Jim Kunstler is right. Our current transportation policy, patterns of urban development, and way we sort our society is unsustainable over the long term, as it is predicated on a continued supply of inexpensive petroleum, which is of course no longer the case. Environmental regulations, geopolitical realities, imperial hubris, and economic mismanagement have brought us to a hard place indeed.

Of course in Kunstler's view, the problem is that we do not have enough State intervention in our lives.  The hard fact is that State subsidy of the suburban boom - mortgage exemption, subsidy of highway construction, cheep credit a la Greensham, etc. - has led us right into the present predicament. Regulations and zoning laws which more or less require that new development be constructed to sprawling low density standards is also a major contributor. Dense, human scale development of the sort common in the 19th and early 20th century is actually illegal in most cities nowadays, unless the powers that be decide to waive the rules (which they do from time to time when the payoff is right). State intervention also serves to decrease the apparent price of transport infrastructure to near zero for the individual user, causing gross imbalances of supply and demand.

The free market would never be as wasteful. Resources, in transportation and otherwise, are scarce and must be allocated efficiently, which capitalism is expert at doing. Private ownership would institute a rational transport pricing scheme as a start to this process, and restore the supply-demand balance.
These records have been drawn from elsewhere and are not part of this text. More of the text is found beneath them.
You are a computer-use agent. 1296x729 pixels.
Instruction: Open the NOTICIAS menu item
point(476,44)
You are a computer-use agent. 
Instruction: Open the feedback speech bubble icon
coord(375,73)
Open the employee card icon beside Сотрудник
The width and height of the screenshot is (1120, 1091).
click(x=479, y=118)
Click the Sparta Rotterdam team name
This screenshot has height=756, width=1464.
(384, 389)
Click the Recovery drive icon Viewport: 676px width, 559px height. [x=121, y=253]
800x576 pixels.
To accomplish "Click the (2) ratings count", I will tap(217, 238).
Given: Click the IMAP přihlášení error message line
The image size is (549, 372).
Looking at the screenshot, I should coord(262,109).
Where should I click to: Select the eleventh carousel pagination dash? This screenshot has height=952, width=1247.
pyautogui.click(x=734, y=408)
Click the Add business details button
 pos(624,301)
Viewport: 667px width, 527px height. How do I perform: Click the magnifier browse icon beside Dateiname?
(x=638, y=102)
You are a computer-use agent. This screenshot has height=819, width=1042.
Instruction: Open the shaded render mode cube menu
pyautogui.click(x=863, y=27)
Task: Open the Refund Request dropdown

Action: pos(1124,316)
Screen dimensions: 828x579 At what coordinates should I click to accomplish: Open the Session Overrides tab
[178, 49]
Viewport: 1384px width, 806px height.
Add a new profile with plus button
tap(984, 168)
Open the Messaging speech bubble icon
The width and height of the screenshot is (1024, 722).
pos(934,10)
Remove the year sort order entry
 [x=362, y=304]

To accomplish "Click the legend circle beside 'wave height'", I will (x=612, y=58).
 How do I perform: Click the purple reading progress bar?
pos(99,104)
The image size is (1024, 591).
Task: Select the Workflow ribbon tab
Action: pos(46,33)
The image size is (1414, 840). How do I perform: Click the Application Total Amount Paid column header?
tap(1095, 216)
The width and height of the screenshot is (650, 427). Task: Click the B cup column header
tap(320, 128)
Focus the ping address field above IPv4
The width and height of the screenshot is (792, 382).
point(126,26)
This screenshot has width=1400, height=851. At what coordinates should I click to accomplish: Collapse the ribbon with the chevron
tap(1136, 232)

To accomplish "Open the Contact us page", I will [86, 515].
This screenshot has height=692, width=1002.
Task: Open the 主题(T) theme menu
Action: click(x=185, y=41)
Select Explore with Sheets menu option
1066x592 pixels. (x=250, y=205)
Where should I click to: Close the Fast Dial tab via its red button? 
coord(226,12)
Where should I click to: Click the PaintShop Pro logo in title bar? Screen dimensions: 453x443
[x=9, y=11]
The whole concept of State "planning", which is supposed to replace this process and place it in the hands of 'disinterested public servants' (an oxymoron and a lie if there ever was any) is a joke, and only serves to propogate the problems. (In reality, politics plays much more of a role in the process than anyone cares to acknowledge.) The solution - to live within our means - will require a drastic rollback of the State socialism which envelopes the fields of transport, real estate, and in fact every other field, and to let freedom reign.

That means no four lane highways to nowhere, while overloaded freeways in urban areas choke with traffic, and broken down transit systems lock poor Blacks into a limited circle of poverty and lack of choice.

Or more likely, it means no more highways. Soon oil will be too costly an input to be of any use in any private sector transportation scheme.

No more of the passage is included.